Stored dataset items

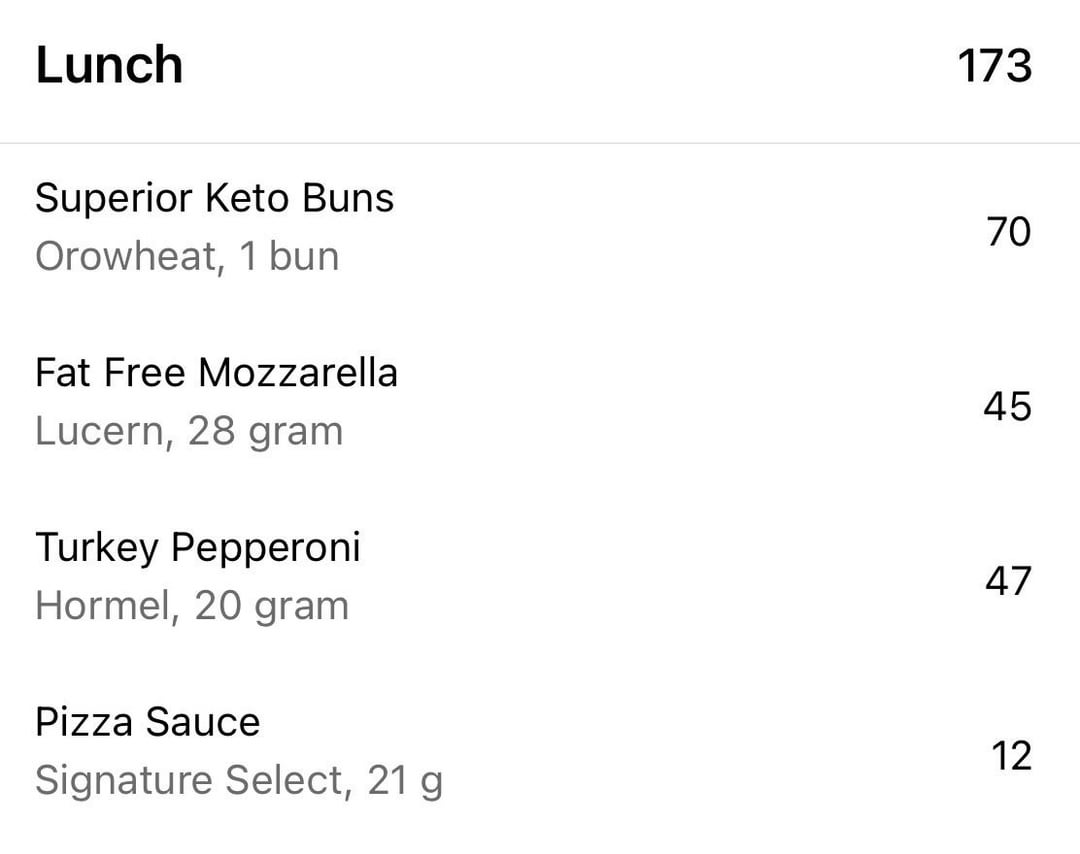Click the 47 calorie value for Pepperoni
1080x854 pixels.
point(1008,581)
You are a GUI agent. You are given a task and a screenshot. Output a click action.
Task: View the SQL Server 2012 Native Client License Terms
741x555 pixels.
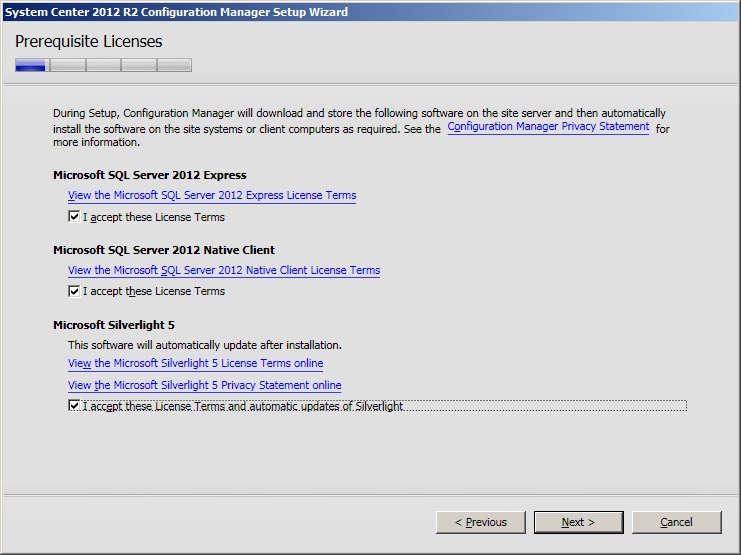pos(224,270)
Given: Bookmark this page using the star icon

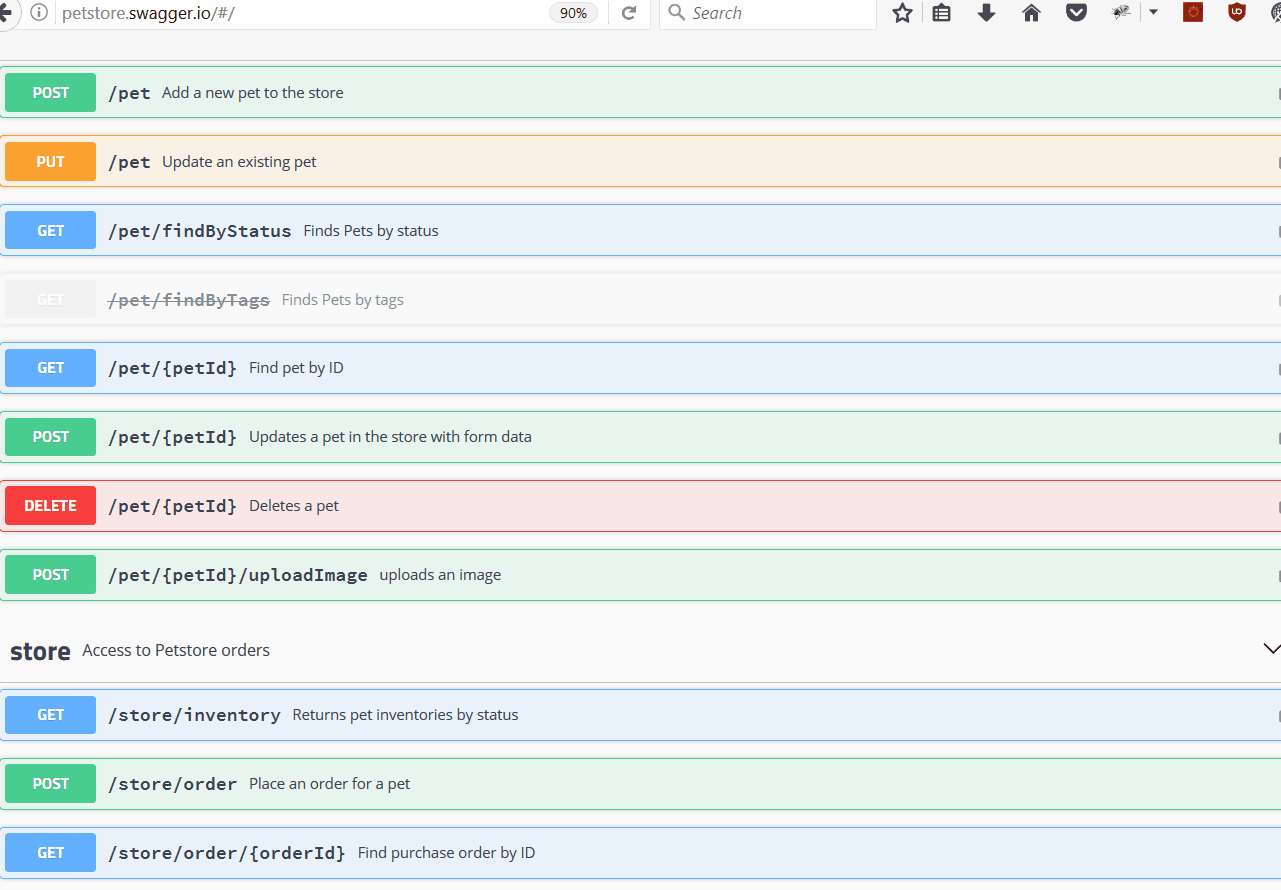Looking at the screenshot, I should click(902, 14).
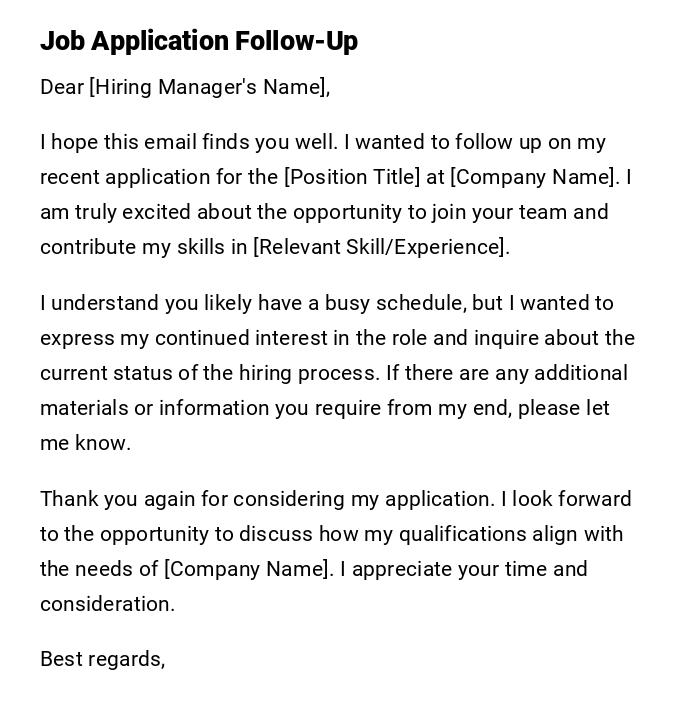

◆ Exercise goal: Each line from the one containing "You are a GUI" through the last line of the data should be written out exactly. Skip the pictures, and add no other lines.

◆ Answer area:
You are a GUI agent. You are given a task and a screenshot. Output a click action.
Task: View the SQL Server 2012 Native Client License Terms
741x555 pixels.
pos(224,270)
Given: Bookmark this page using the star icon

Looking at the screenshot, I should click(902, 14).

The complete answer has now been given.